1. maggier

    maggier Registered User

    Jan 9, 2006
    Hi everyone,
    I have not posted for a while, been busy as working full time, trying to look after mum and keep her in her own home and also have a little granddaughter which I would like to spend more time with....................aaaaagh being pulled in all directions.
    Anyway, I was just wondering if other people have come across this problem and how they cope with it. Mum keeps throwing things away. Her clothes, food from the cupboards and fridge, bread, etc. We think she has thrown money away in the past and we are now (on the advice of the CPN) keeping some money back from her when we get her pension etc. It is driving us absolutely mad. Every day we go round and the first thing we do is check her dustbin and you would be amazed at what she throws away.

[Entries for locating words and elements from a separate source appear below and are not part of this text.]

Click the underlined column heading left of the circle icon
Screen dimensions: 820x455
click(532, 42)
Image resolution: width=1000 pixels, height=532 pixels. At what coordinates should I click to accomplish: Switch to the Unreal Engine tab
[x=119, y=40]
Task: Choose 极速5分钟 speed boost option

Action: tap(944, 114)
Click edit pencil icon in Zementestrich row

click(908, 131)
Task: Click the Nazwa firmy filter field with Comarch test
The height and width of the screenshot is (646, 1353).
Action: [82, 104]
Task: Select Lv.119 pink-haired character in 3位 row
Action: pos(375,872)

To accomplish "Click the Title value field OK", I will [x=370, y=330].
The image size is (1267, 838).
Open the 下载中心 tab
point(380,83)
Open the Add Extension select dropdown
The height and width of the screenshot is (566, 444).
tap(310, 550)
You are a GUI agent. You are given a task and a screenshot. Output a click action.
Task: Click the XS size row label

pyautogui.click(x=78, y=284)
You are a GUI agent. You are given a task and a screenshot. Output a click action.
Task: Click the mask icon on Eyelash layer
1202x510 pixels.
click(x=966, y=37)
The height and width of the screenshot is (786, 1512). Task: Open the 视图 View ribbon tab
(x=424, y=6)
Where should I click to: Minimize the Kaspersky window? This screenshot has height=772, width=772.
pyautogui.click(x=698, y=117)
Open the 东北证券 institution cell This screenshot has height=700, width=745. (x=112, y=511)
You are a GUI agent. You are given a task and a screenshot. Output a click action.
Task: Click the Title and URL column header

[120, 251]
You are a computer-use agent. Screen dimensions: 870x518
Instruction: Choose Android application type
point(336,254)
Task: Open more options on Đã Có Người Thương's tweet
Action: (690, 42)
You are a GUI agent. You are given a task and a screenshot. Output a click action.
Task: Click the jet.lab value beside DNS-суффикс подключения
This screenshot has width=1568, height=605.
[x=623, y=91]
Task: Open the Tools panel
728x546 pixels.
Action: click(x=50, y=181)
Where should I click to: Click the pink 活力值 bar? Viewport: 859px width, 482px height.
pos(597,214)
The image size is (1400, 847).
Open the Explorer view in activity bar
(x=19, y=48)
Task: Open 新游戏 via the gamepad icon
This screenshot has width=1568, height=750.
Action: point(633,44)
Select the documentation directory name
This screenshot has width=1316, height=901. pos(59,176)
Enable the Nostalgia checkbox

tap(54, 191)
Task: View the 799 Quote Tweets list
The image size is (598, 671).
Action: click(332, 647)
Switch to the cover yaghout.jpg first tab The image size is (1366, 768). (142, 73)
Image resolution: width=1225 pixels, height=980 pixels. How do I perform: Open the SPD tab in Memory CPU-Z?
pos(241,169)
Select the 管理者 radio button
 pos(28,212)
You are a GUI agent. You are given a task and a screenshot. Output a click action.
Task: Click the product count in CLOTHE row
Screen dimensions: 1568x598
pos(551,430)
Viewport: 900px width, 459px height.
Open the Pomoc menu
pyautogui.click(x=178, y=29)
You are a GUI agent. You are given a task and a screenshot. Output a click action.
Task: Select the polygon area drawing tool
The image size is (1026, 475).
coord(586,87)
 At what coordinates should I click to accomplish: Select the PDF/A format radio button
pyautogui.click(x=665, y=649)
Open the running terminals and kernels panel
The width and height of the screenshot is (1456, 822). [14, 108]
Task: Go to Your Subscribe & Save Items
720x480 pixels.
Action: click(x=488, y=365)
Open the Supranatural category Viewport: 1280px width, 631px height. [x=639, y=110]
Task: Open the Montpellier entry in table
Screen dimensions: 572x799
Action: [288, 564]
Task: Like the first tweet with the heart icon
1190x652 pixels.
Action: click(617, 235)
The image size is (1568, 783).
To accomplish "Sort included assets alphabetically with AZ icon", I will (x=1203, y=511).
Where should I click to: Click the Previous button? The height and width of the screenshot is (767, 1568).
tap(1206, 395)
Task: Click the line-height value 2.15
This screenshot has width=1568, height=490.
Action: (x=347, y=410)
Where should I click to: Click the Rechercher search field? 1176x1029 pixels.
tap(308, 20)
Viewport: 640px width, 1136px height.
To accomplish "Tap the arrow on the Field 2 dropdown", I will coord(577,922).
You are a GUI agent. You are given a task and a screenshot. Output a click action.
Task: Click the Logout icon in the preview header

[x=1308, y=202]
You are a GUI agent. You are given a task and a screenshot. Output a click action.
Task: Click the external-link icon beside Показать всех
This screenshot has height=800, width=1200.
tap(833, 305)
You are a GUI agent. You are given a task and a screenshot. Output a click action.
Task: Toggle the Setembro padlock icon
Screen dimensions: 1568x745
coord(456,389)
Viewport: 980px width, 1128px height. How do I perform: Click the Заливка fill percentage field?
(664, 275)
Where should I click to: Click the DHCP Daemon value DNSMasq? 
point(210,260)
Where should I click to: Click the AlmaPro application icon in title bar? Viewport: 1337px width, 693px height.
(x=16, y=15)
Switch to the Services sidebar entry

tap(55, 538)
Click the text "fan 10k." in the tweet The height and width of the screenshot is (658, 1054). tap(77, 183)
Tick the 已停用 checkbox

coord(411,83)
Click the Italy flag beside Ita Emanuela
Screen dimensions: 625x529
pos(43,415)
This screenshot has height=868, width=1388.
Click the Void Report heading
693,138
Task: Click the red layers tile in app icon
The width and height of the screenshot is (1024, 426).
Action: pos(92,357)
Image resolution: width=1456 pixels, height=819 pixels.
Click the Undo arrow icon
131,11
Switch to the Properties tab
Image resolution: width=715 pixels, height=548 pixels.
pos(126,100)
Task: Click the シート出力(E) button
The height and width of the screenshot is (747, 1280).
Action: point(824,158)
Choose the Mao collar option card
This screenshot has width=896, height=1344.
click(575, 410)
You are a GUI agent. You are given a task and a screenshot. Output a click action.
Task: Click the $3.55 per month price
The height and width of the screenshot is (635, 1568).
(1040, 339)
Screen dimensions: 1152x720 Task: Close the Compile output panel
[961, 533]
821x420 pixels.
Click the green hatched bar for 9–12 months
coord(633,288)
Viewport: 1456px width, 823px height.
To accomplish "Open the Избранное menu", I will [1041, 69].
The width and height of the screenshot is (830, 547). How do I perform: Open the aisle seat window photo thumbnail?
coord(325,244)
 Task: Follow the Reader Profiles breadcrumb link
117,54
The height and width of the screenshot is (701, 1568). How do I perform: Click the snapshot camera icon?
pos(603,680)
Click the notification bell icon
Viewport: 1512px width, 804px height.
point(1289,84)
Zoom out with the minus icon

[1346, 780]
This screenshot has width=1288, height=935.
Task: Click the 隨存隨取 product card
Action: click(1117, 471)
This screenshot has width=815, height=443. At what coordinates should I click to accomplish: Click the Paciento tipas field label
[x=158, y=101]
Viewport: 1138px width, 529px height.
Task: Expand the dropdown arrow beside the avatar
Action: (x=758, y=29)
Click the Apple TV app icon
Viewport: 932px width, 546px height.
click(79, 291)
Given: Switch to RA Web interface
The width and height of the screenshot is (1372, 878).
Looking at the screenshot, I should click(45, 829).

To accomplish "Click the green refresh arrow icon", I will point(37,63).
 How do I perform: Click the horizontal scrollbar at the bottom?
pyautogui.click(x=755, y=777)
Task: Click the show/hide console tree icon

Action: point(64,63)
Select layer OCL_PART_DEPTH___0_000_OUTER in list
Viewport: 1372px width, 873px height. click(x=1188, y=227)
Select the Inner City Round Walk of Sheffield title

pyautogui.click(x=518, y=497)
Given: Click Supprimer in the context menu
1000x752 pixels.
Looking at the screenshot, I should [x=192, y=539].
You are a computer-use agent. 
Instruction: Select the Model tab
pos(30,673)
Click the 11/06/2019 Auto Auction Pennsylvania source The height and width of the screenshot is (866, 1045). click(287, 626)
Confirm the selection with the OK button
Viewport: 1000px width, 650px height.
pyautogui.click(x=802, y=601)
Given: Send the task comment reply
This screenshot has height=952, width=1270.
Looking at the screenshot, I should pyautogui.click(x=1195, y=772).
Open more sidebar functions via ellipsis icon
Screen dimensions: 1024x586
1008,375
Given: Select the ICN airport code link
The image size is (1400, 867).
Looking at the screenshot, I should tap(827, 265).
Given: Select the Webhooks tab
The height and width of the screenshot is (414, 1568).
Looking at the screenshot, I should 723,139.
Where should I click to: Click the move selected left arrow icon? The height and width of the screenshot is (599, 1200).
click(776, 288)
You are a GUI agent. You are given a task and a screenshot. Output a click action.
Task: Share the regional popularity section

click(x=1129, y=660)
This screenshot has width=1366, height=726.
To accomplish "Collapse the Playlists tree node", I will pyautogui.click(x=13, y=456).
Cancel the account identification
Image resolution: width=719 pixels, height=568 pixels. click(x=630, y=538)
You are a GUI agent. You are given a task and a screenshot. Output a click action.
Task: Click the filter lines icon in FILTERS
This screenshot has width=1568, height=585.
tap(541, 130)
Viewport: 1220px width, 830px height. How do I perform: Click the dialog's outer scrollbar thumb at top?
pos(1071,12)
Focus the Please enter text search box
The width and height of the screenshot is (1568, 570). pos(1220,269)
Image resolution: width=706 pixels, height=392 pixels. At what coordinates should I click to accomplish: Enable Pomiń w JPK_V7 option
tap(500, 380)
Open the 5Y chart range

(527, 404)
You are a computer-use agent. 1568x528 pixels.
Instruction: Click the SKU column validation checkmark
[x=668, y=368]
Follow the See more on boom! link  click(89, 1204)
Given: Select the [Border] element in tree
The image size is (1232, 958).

    I have already confiscated all her photographs apart from ones that are framed, as one day I went round and she had scattered them all over and torn most of them up saying they were not hers and when I tried to explain that they were pictures of her (once) treasured grandchildren, she said, " well they are no good to me now are they what do I need to keep them for?". She has recently had a birthday and whilst we struggle as to what to buy her, she had been given some really nice clothes and a dressing gown and slippers etc. We had a little tea party for her and she seemed to enjoy it very much. The very next day all the clothes she had been bought were in the bin and she said they weren't hers and that we must have got them from a second hand shop and she wasn't having them from there!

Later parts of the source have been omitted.